07-12-2010 03:46 AM - edited 02-21-2020 04:43 PM
Hello all,
I have 2 ASAs, and connected between them with ipsec VPN.
one of ASA has SSLVPN for users to access its intranet resources.
but don't know how to access inside network on another ASA
my network architecture is below:
192.168.1.0/24 ---- ASA1 --- Internet --- ASA2 ---- 172.24.0.0/16
SSLVPN use 192.168.55.0/24 ip on outside interface
IPSec L2L VPN is established between ASA1 and ASA2
192.168.1.x could access 172.24.0.0/16 via NATing to ASA2's inside interface ip
But now I want 192.168.55.0/24 access 172.24.0.0/16, do some configure but not work...
Is there any suggestion?
Thanks a lot
Solved!

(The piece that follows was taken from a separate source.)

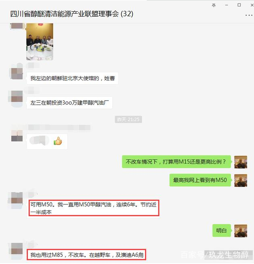The height and width of the screenshot is (264, 254).
Task: Click the highlighted 我也用过M85 message
Action: click(x=87, y=255)
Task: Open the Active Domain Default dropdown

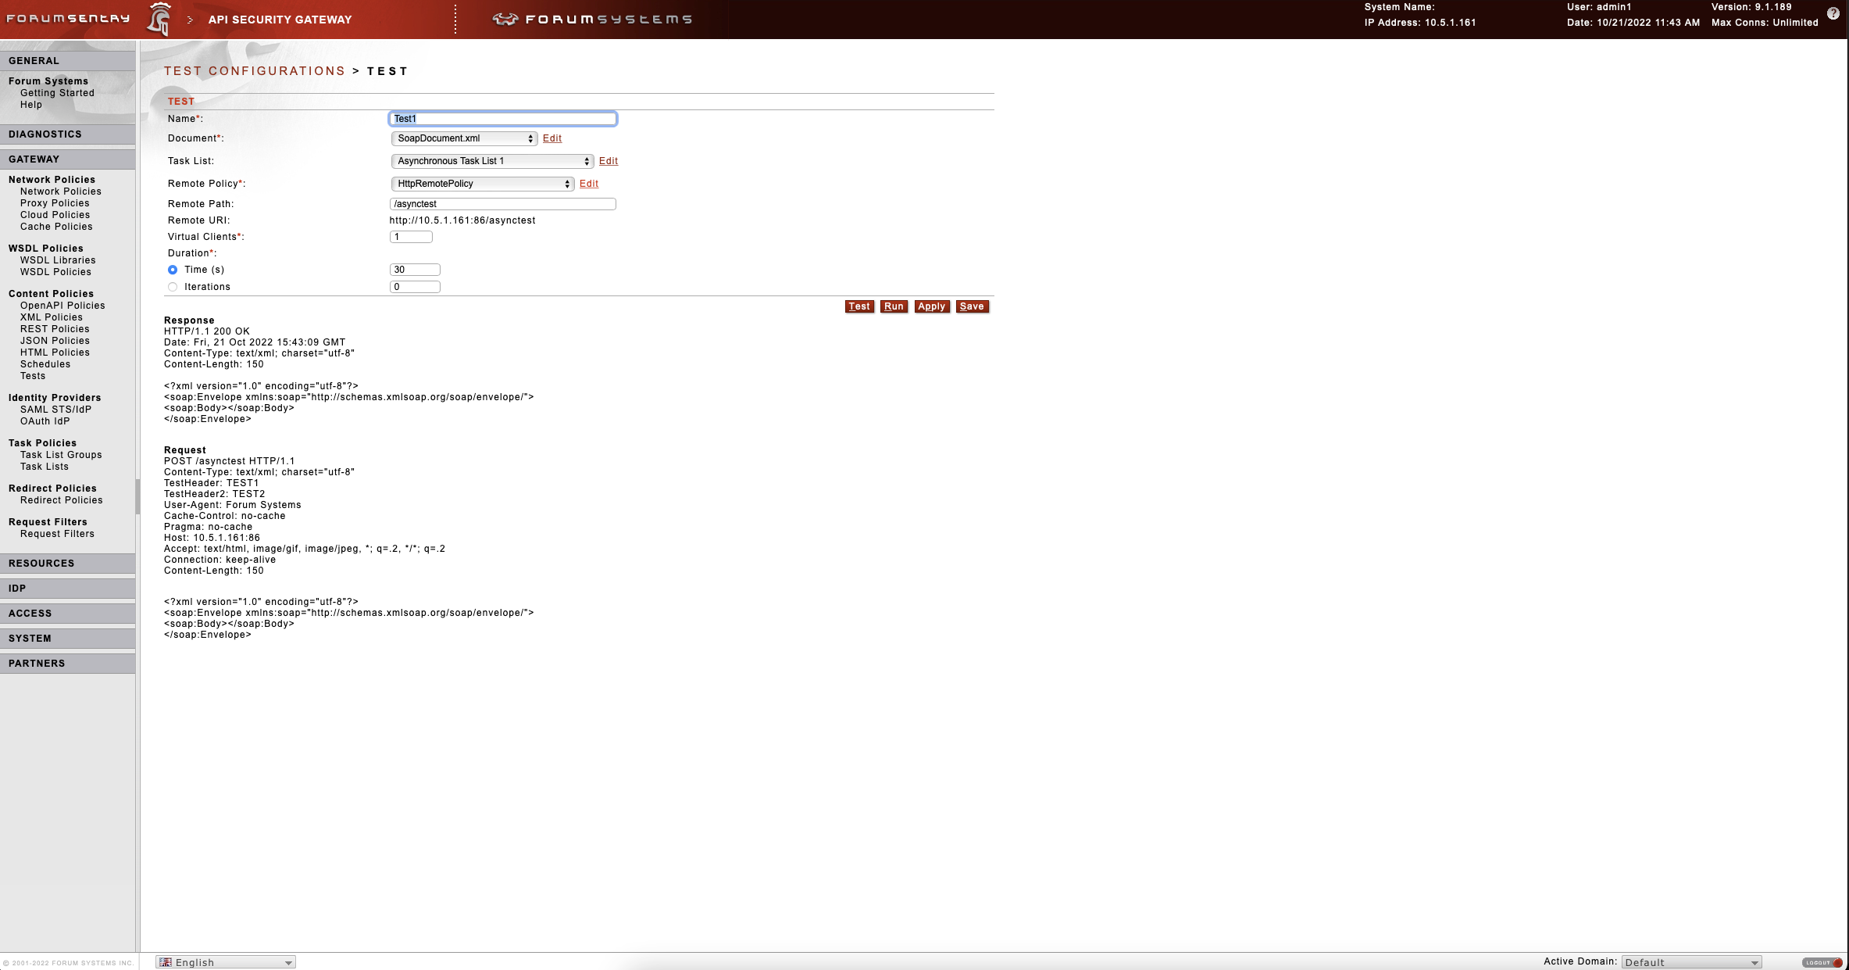Action: (x=1690, y=962)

Go to Solution.
07-30-2010 05:01 AM
hi the split tunnel you add for the ASA2 network should allow the vpn clients to send traffic through tunnel when they want to reach the remote subnet.
Can you add this too
access-list nonat_outside permit ip
nat( outside) 0 access-list nonat_outside
Also in the config you have not added the crypto acl entry for ASA1. that is from 192.168.55.0 to 172.24.0.0
See if that helps
07-12-2010 03:59 AM
There are a few things that needs to be configured:
1) On ASA1 - same-security-traffic permit intra-interface
2) On ASA1 - if you have split tunnel configured for the AnyConnect, you would need to include 172.24.0.0/16 in the split tunnel ACL
3) For the crypto ACL, you would need to add the ip pool subnet as follows:
-- On ASA1 - crypto ACL: permit ip 192.168.55.0 255.255.255.0 172.24.0.0 255.255.0.0
-- On ASA2 - crypto ACL: permit ip 172.24.0.0 255.255.0.0 192.168.55.0 255.255.255.0
4) On ASA2 - NAT exemption ACL should include: permit ip 172.24.0.0 255.255.0.0 192.168.55.0 255.255.255.0
Hope that helps.
07-29-2010 09:13 PM
Hello all,
it seems not work...
in the attachment are config files in ASA1 and ASA2
Since ASA1's SSLVPN users using 192.168.55.0/24 cannot route to 172.24.0.0/16
but ASA1's internal network users using 192.168.1.0/24 can route to 172.24.0.0/16
how could I do to make 192.168.55.0/24 route to 172.24.0.0/16 with ipsec L2L vpn established?
I got weird....orz
Thanks a lot
stephon
07-30-2010 05:01 AM
hi the split tunnel you add for the ASA2 network should allow the vpn clients to send traffic through tunnel when they want to reach the remote subnet.
Can you add this too
access-list nonat_outside permit ip
nat( outside) 0 access-list nonat_outside
Also in the config you have not added the crypto acl entry for ASA1. that is from 192.168.55.0 to 172.24.0.0
See if that helps
08-02-2010 08:54 AM
Hello all
I found that I didn't add VPN ip pool into crypto ACL before .....
now that works now
Thanks a lot
Discover and save your favorite ideas. Come back to expert answers, step-by-step guides, recent topics, and more.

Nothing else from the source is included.